** Data to use follows **
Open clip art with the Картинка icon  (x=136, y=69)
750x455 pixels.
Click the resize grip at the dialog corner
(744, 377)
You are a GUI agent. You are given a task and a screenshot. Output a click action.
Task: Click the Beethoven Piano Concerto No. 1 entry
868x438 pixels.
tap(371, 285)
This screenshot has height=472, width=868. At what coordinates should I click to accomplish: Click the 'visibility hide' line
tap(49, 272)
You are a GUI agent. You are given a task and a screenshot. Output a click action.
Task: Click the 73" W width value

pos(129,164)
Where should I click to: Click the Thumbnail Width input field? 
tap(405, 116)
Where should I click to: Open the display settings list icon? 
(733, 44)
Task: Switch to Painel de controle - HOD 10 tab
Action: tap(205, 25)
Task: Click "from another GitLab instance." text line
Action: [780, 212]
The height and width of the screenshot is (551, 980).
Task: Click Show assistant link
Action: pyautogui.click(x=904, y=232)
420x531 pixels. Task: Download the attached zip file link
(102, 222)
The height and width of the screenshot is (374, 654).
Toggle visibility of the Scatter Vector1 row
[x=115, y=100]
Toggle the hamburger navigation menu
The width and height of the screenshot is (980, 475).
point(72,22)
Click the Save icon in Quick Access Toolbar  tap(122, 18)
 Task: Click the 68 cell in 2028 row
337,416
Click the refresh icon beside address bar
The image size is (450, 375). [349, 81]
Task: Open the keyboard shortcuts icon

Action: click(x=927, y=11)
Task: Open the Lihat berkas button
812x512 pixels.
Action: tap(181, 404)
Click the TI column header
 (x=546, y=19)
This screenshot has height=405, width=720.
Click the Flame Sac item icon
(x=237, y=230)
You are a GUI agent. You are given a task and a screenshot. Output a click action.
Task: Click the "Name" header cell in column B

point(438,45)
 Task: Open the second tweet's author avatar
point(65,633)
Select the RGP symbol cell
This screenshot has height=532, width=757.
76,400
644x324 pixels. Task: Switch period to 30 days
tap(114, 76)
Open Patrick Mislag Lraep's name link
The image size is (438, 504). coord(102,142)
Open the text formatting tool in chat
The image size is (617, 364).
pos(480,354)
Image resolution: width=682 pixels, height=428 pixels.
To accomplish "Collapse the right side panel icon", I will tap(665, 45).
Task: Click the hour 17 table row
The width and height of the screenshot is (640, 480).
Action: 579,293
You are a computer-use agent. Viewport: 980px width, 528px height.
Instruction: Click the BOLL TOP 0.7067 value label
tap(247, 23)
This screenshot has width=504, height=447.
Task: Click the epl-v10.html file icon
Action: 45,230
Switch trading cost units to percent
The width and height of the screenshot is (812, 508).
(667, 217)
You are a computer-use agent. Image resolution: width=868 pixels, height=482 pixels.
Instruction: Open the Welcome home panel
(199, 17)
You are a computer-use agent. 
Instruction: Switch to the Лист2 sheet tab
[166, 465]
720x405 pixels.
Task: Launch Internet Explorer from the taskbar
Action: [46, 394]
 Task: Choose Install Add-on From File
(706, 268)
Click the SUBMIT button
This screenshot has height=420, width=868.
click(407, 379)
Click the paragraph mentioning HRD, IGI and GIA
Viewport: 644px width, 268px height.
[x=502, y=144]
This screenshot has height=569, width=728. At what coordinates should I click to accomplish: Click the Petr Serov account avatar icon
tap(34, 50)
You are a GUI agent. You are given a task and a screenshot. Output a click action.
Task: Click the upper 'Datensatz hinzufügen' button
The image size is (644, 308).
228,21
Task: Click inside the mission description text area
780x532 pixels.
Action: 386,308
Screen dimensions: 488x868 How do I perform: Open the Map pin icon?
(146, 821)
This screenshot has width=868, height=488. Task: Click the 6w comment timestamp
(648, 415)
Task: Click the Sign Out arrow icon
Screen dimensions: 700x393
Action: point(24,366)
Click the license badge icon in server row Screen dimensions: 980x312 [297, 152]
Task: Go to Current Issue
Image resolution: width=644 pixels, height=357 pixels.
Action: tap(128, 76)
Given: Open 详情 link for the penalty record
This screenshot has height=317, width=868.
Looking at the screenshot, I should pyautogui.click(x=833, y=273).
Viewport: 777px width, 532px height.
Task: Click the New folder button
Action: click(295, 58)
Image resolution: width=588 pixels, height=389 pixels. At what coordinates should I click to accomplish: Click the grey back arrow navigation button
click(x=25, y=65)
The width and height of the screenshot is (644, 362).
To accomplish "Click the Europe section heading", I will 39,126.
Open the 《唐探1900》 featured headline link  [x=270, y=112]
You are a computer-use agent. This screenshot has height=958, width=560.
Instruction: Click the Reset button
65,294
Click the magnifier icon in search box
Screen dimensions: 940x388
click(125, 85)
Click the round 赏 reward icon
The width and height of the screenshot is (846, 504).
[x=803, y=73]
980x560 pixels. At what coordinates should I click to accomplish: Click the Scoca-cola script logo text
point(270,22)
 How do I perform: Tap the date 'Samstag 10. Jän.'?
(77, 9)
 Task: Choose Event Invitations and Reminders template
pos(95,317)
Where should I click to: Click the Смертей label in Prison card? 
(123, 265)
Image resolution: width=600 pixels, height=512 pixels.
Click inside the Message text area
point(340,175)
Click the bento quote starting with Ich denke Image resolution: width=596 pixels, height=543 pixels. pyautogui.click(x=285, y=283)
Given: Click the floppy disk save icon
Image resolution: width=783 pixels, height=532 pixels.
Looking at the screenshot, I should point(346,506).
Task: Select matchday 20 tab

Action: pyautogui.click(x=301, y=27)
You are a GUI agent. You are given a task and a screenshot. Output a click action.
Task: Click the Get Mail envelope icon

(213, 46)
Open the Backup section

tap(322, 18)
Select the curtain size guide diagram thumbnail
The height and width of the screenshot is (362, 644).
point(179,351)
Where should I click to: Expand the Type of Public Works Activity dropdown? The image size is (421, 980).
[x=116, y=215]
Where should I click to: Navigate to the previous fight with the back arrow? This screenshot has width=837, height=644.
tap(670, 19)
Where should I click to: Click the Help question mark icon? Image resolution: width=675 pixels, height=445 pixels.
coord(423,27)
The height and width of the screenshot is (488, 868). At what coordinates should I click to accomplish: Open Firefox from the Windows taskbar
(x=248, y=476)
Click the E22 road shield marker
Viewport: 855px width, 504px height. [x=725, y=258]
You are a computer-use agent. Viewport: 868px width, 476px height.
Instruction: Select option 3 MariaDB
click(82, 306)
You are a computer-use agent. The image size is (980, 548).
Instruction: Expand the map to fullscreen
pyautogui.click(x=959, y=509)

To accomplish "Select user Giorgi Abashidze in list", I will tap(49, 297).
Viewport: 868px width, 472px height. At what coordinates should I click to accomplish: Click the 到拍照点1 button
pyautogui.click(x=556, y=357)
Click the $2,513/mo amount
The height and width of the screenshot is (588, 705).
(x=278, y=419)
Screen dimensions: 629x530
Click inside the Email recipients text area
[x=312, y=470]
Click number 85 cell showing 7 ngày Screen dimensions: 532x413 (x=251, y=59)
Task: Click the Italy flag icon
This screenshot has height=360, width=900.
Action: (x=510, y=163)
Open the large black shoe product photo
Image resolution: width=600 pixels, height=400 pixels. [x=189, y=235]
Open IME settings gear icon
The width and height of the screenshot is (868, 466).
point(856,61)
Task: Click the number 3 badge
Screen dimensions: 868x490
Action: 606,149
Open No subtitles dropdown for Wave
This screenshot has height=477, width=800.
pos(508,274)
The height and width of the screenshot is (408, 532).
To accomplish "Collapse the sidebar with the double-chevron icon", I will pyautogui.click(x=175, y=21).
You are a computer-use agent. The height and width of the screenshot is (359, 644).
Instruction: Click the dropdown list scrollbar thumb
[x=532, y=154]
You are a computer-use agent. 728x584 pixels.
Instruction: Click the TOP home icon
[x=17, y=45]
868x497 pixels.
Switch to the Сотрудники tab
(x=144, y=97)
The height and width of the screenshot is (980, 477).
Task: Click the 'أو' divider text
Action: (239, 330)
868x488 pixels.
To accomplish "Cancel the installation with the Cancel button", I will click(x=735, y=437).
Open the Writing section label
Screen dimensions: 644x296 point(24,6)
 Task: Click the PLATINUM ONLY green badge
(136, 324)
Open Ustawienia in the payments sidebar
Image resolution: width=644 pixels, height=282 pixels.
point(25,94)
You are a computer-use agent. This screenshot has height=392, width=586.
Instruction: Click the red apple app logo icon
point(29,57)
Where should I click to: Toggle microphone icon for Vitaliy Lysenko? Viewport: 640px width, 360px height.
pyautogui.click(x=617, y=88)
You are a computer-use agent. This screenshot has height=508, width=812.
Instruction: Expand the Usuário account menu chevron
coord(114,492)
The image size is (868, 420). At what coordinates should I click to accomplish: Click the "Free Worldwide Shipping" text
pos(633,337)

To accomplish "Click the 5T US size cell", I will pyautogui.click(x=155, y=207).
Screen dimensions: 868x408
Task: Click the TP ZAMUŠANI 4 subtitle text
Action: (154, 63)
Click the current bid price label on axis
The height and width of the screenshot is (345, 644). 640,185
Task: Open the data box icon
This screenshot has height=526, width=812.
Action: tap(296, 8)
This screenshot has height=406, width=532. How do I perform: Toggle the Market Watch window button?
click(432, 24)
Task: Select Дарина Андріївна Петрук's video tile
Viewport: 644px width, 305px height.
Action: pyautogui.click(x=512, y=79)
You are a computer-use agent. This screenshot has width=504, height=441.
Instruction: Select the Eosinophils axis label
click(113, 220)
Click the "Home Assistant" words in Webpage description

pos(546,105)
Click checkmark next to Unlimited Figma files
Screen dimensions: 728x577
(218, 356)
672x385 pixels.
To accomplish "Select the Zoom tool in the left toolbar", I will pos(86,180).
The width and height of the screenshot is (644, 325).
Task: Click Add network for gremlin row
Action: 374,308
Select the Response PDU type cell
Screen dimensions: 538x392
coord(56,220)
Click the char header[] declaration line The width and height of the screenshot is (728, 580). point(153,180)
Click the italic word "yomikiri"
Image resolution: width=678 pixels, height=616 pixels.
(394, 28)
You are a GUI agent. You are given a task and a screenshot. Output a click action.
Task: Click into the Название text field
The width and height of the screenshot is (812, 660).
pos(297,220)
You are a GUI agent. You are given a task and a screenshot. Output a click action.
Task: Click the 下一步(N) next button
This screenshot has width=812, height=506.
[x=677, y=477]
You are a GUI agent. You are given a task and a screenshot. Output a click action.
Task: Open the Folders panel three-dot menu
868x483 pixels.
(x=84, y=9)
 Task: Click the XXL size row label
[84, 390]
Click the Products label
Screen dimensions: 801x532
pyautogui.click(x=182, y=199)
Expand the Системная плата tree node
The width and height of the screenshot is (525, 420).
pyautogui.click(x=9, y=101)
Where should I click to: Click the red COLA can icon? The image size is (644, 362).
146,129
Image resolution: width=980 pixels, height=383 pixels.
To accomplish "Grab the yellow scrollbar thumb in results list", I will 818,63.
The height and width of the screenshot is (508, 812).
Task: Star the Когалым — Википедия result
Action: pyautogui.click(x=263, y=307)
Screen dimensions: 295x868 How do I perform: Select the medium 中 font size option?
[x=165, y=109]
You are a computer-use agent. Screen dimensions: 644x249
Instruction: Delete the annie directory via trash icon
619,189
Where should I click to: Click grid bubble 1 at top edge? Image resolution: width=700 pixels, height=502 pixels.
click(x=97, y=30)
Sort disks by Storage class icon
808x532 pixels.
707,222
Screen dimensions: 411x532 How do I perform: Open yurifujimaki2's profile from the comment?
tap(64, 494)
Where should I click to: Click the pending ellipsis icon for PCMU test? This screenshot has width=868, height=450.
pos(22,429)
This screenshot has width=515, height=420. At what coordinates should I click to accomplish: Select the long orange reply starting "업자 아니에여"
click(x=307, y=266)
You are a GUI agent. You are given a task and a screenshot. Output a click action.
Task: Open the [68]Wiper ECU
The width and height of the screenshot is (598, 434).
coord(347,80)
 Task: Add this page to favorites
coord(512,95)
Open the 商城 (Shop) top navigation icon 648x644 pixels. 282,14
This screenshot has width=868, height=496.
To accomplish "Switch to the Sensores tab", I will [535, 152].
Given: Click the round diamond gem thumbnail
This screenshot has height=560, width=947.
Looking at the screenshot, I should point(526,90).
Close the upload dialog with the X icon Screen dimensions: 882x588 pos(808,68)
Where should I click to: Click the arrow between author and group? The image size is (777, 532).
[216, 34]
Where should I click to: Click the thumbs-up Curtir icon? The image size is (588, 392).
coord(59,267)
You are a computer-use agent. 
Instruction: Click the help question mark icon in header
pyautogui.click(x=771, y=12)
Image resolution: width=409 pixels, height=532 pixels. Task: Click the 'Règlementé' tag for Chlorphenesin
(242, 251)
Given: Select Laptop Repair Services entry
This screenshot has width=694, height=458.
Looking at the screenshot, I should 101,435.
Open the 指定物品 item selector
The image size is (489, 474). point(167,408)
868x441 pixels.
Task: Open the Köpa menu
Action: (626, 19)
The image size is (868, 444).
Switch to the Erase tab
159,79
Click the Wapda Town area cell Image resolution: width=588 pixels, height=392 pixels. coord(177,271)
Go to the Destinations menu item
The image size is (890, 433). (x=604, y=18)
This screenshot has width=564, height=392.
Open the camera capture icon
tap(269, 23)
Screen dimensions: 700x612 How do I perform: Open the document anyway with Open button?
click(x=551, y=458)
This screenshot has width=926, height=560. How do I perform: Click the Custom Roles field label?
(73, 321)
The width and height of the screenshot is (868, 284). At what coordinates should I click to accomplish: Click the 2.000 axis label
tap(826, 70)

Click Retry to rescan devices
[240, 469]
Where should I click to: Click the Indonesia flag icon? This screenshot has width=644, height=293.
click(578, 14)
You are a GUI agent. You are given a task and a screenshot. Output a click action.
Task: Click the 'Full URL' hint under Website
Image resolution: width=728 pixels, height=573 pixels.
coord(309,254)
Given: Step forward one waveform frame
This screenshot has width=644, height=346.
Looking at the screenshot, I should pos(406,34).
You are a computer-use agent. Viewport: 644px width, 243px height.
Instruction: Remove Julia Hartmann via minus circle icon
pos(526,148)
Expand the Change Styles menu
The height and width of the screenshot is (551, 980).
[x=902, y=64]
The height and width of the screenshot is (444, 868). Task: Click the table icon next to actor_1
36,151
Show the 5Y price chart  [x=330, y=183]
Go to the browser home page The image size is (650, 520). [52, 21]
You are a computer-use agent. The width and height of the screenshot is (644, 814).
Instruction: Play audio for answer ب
** End of Data to use **
■ The problem ■
Since only the total is wanted, work out how many lines of the data above contain "number" and state it alone.

■ Response area ■
2